Y aún así se trataba de sólo una parte de la incalculable historia del Imperio. Emparak asintió meditabundo para sí mismo mientras cargaba con el proyector por la escalera. Quizás debiera darles una pequeña pista. No mucho, sólo un minúsculo fragmento. Un rastro. Sólo para mostrar que él sabía más de lo que ellos suponían. Sólo para que pudieran tener una cierta idea de la grandeza de aquel hombre que ellos habían asesinado de un tiro como a un canalla. El poderoso Imperio jamás hubiera podido persistir tan largo tiempo sin aquel hombre, sin el décimo primer Emperador, que había alcanzado la inmortalidad. Sí, pensó Emparak. Sólo una pista, para que ellos mismos pudieran encontrar el resto. Con su loco orgullo, ellos no aceptarían más que eso.
—Tiene que estar a punto de llegar —dijo la pelirroja, quien miraba ahora constantemente a su reloj mientras los otros ordenaban los papeles. Por cierto, ¿qué título tenemos que usar con él?
—Su título es consejero —dijo la mujer rubia.
Emparak colocó el proyector sobre la mesa y le retiró la cubierta.
—A él no le gustan los títulos —repuso el hombre—. A él le gusta que se le dirijan por su nombre, Jubad.
Al escuchar aquel nombre, Emparak se sintió como si se hubiera convertido en hielo hasta la punta de los dedos. ¡Berenko Kebar Jubad el hombre que había matado al Emperador!

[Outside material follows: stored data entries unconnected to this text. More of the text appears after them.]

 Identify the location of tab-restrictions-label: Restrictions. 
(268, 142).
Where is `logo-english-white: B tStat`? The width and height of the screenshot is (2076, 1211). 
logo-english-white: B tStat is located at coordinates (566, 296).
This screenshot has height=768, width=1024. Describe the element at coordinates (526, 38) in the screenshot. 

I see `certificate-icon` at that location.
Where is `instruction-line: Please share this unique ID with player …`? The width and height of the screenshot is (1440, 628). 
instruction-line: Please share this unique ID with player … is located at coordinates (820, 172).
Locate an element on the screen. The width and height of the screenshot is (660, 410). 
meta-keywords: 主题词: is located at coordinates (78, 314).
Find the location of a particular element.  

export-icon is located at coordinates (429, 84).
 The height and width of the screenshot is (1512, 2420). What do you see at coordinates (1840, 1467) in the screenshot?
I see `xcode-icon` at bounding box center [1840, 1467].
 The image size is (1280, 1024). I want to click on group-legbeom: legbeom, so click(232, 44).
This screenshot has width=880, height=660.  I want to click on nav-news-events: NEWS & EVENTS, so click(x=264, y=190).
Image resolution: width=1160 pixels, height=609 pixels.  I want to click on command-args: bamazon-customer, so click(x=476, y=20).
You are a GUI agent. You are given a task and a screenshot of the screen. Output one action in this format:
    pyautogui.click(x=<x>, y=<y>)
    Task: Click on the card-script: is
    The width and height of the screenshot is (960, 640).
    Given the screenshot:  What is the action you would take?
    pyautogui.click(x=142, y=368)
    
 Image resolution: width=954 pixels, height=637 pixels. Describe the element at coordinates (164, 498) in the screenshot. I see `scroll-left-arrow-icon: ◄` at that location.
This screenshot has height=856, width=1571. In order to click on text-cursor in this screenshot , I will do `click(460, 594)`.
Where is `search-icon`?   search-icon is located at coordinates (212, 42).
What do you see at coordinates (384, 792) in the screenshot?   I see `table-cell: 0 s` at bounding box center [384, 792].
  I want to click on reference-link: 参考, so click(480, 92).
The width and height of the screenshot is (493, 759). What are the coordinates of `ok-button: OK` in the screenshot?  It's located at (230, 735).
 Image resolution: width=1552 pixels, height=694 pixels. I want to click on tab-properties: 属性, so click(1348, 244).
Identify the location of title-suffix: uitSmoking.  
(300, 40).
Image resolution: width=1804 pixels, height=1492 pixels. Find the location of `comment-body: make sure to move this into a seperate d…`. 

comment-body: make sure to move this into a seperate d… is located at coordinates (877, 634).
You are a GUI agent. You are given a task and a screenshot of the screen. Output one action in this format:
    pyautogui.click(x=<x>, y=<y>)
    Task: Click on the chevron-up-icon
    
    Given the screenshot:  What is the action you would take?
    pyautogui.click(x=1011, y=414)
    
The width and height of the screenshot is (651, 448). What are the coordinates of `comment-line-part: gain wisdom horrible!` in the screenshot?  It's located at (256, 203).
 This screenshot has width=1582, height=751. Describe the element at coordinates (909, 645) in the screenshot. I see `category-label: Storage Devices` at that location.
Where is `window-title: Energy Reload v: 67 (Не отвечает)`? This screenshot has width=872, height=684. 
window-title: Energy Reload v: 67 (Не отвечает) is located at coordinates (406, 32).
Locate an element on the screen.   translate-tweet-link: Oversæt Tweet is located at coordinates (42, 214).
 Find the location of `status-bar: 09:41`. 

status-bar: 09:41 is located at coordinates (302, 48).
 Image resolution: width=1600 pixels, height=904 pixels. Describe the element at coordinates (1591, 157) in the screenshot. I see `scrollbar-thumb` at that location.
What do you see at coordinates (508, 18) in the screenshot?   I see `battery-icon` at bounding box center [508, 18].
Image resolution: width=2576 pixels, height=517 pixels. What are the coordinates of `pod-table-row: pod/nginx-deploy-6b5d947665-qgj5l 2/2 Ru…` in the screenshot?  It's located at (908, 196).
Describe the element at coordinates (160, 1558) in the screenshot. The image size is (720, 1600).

Él se había atrevido. El asesino del Emperador tenía la osadía de entrar en los lugares que conservaban la gloria del Imperio. Una afrenta. No, aún peor: simple irreflexión. Ese hombre común y corriente, estrecho de miras, no estaba en condiciones de comprender el significado de su acción, el simbolismo de esta visita. Venía aquí simplemente para escuchar un pequeño y estúpido informe de labios de pequeños y estúpidos individuos.
Que lo hiciera. Él, Emparak, estaría de pie y guardaría silencio. Él había sido el archivero del Emperador y lo seguiría siendo hasta su último suspiro. Se avergonzó de haber estado casi a punto de bailarles el agua a estos bocazas advenedizos. Nunca. Nunca más. Guardaría silencio y guardaría silencio y puliría el mármol milenario hasta que un día se le cayera el trapo de la mano.
La pelirroja se acercó a los interruptores del zaguán e hizo que una de las puertas se abriera. Sólo una. Emparak asintió satisfecho. No entendían nada de estilo, de escenificación. No tenían grandeza.
Todo el recibimiento al líder rebelde le resultó a Emparak poco más que una risible imitación. Un pequeño coche entró y de él se bajó Jubad, un hombre robusto y de pelo gris cuyos movimientos daban una sensación de nerviosismo e inquietud y que caminaba ligeramente torcido, como si le venciera el peso de sus responsabilidades. Subió los escalones a toda prisa, como una marioneta nerviosa, y luego, sin prestar atención a la lujosa atmósfera del zaguán, se dirigió directamente hacia la pelirroja para dejarse conducir por ella hasta la sala de lectura.
Emparak tomó su lugar acostumbrado junto a las columnas y observó a Jubad mientras éste oía el informe de los otros tres. Se decía que padecía de una enfermedad larga y quizás incurable. Emparak estuvo tentado de creerlo cuando vio la expresión del rostro del líder rebelde, marcada por dolores reprimidos. Podía ser una casualidad. Pero quizás se trataba del castigo del destino.